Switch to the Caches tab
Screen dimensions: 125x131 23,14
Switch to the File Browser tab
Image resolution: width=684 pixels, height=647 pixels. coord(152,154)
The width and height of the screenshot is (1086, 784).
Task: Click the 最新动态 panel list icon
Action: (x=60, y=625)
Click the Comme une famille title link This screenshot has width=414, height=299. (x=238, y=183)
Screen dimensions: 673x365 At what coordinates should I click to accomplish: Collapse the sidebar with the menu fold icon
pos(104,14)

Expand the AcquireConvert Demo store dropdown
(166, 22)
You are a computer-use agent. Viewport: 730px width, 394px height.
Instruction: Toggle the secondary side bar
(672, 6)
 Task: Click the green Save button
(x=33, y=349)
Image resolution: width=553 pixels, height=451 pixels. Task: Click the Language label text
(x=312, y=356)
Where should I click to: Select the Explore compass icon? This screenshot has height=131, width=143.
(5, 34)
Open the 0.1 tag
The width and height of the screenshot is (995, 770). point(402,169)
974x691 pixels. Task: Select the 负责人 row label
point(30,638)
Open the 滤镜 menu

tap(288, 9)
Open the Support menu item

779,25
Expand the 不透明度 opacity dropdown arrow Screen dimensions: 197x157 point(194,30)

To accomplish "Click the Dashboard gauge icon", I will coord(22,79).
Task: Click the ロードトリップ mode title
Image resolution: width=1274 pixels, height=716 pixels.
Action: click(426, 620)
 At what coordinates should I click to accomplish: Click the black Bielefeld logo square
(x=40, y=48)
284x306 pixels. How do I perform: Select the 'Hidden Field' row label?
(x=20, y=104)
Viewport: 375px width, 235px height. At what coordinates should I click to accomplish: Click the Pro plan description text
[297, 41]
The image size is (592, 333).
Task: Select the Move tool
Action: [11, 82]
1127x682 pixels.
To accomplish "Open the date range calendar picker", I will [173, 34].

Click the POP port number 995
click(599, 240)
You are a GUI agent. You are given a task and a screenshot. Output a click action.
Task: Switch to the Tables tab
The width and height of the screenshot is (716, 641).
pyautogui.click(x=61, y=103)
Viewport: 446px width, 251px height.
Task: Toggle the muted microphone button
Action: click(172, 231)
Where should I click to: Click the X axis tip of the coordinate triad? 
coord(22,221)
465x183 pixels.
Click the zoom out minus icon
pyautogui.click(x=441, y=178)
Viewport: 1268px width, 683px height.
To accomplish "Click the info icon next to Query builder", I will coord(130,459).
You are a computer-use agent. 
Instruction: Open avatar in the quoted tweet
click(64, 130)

__________

Each line of the listing should be copied exactly.

Switch to the Caches tab
Screen dimensions: 125x131 23,14
Switch to the File Browser tab
Image resolution: width=684 pixels, height=647 pixels. coord(152,154)
The width and height of the screenshot is (1086, 784).
Task: Click the 最新动态 panel list icon
Action: (x=60, y=625)
Click the Comme une famille title link This screenshot has width=414, height=299. (x=238, y=183)
Screen dimensions: 673x365 At what coordinates should I click to accomplish: Collapse the sidebar with the menu fold icon
pos(104,14)

Expand the AcquireConvert Demo store dropdown
(166, 22)
You are a computer-use agent. Viewport: 730px width, 394px height.
Instruction: Toggle the secondary side bar
(672, 6)
 Task: Click the green Save button
(x=33, y=349)
Image resolution: width=553 pixels, height=451 pixels. Task: Click the Language label text
(x=312, y=356)
Where should I click to: Select the Explore compass icon? This screenshot has height=131, width=143.
(5, 34)
Open the 0.1 tag
The width and height of the screenshot is (995, 770). point(402,169)
974x691 pixels. Task: Select the 负责人 row label
point(30,638)
Open the 滤镜 menu

tap(288, 9)
Open the Support menu item

779,25
Expand the 不透明度 opacity dropdown arrow Screen dimensions: 197x157 point(194,30)

To accomplish "Click the Dashboard gauge icon", I will coord(22,79).
Task: Click the ロードトリップ mode title
Image resolution: width=1274 pixels, height=716 pixels.
Action: click(426, 620)
 At what coordinates should I click to accomplish: Click the black Bielefeld logo square
(x=40, y=48)
284x306 pixels. How do I perform: Select the 'Hidden Field' row label?
(x=20, y=104)
Viewport: 375px width, 235px height. At what coordinates should I click to accomplish: Click the Pro plan description text
[297, 41]
The image size is (592, 333).
Task: Select the Move tool
Action: [11, 82]
1127x682 pixels.
To accomplish "Open the date range calendar picker", I will [173, 34].

Click the POP port number 995
click(599, 240)
You are a GUI agent. You are given a task and a screenshot. Output a click action.
Task: Switch to the Tables tab
The width and height of the screenshot is (716, 641).
pyautogui.click(x=61, y=103)
Viewport: 446px width, 251px height.
Task: Toggle the muted microphone button
Action: click(172, 231)
Where should I click to: Click the X axis tip of the coordinate triad? 
coord(22,221)
465x183 pixels.
Click the zoom out minus icon
pyautogui.click(x=441, y=178)
Viewport: 1268px width, 683px height.
To accomplish "Click the info icon next to Query builder", I will coord(130,459).
You are a computer-use agent. 
Instruction: Open avatar in the quoted tweet
click(64, 130)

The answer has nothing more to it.